Священник приступил к церемонии, но Линд погрузился в свои мысли. Он обмозговывал свою первую поездку в Советский Союз, которая наверняка скоро состоится, свое новое положение в фирме Колби на Манхэттене, свою новую роль. Он автоматически повторял слова за священником, он надел кольцо на палец Фрэн, когда его попросили об этом.
Он едва ли слышал, как священник объявил их мужем и женой.
— Можете поцеловать невесту, — сказал священник, сияя.
Линд повернулся к Фрэн, слегка отвернул край ее фаты, взял ее лицо в обе руки и нежно поцеловал.
Считай, полдела сделано.
— Обычно теплоход не делает остановок между Нью-Йорком и Саутгемптоном, — объяснял своей молодой жене Линд, стоя на борту «Королевы Марии», — но мы сойдем в Шербурге. Я заказал туристический автомобиль, разумеется, с водителем, говорящим по-английски. Думаю, тебе понравится дорога в Париж, она так живописна, вся в серебристых тополях.
Фрэн, сияя, смотрела на него.
— Я уверена, что мне понравится, — сказала она. — С тобой я всюду счастлива.
Стюард проводил их в каюту, и первое, что они увидели, были цветы, масса белых и желтых цветов. На столе стояла корзина с тропическими фруктами и блюдо с икрой и гренками. Из ведерка со льдом выглядывала бутылка «Дом Периньон». Линд удивился, откуда это все, но у Фрэн сомнений не было.
— Папочка постарался, — засмеялась она.
— Конечно, — кивнул он. — Наверняка от твоих родителей.
Но в глубине души он не был так уверен. Все это мог прислать и Гарри Уорнер.

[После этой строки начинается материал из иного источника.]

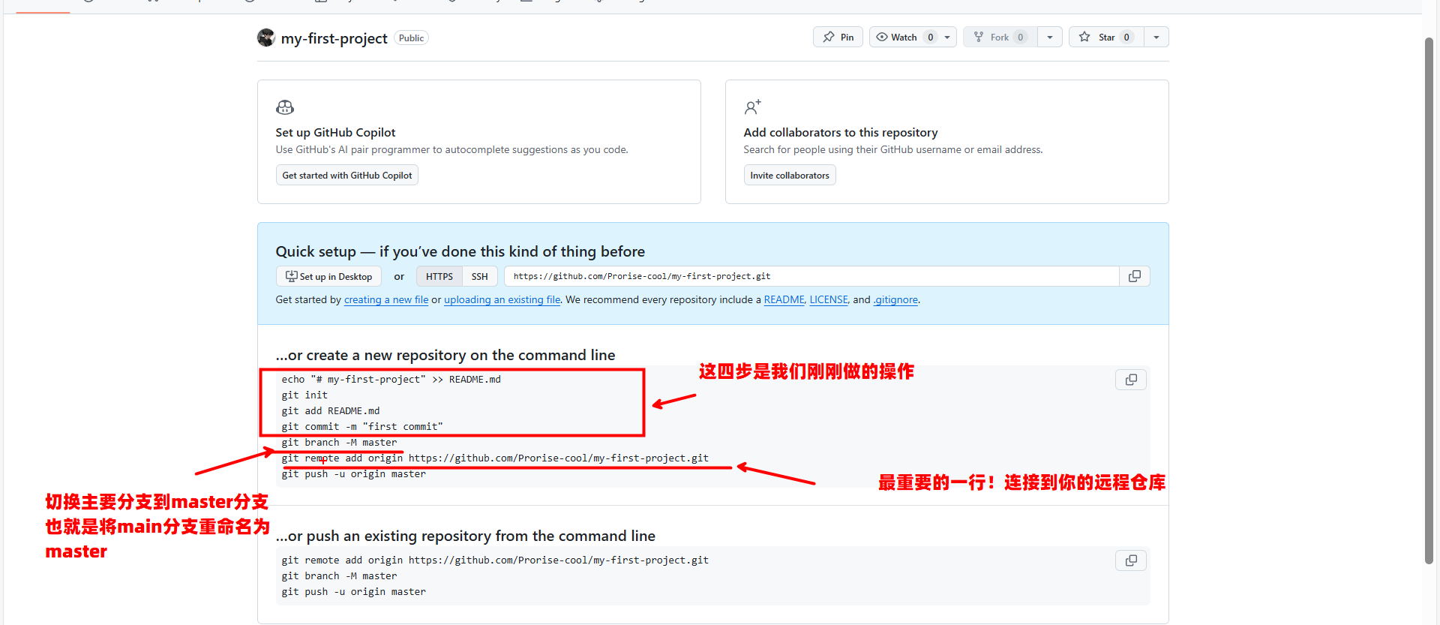
Task: Open the creating a new file link
Action: tap(386, 300)
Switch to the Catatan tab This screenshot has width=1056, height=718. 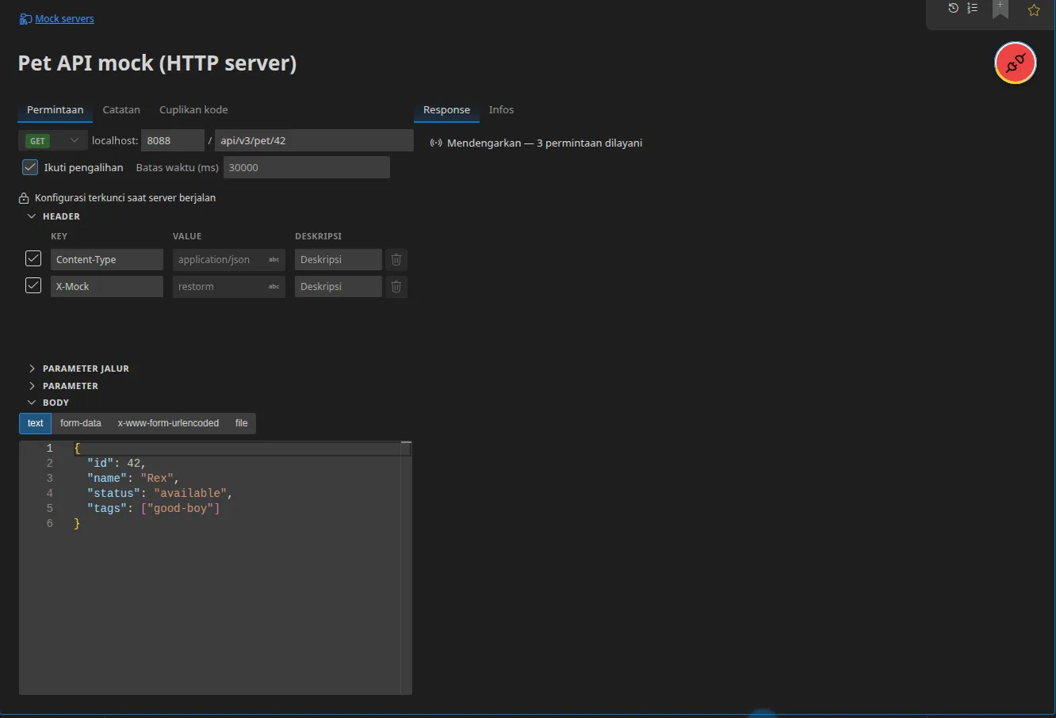(121, 110)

Вечером им предстоял ужин в ресторане, за капитанским столиком. Фрэн возбужденно рассказывала Линду, что у нее есть платье как раз на этот случай. Он ждал, пока она оденется, праздно размышляя, что же это за необыкновенный туалет. Ему казалось, что он видел все ее приобретения, но она уверяла, что этого платья он не знает. Как смешны женщины со своими заботами о тряпках, думал он. Он вспомнил время, когда… нет, об этом он запретил себе вспоминать. Он никогда не позволит себе думать об этом. Никогда.
Фрэн появилась из-за ширм сияющая.
— Ну, как ты его находишь? — спросила она. — Не стыдно ли тебе будет за свою жену?
Это было вечернее до полу платье из шифона, с тугим корсажем на косточках, расходящееся мягкими складками от талии. Низ платья был небесно-голубым, оттенки голубого сменяли друг друга тонкими переливами, заканчиваясь чисто белым. Плечи были задрапированы тем же многослойным голубым шифоном и увиты гирляндами бледно-голубых цветов. Волосы ее были подняты, как во время венчания, и заколоты сзади теми же бледно-голубыми цветами; единственная нитка бирманского жемчуга охватывала шею — это был тот самый жемчуг, который, как рассказывала Фрэн, отец подарил на ее восемнадцатилетие.
— Стыдно? — засмеялся Линд. — Фрэнни, нигде и никогда мне не придется краснеть за мою жену!
Вернувшись в каюту после ужина, Линд почувствовал, что Фрэн нервничает. Подобно большинству молодых девушек ее происхождения и воспитания, Фрэн еще не знала мужчины. Девственность жены не была чем-то неожиданным для Линда: он вырос в то время, когда было в порядке вещей, что девушка выходит замуж девственной. Не нужно торопиться, приказал он себе. Она не из тех женщин, что ты знавал в Италии и во Франции.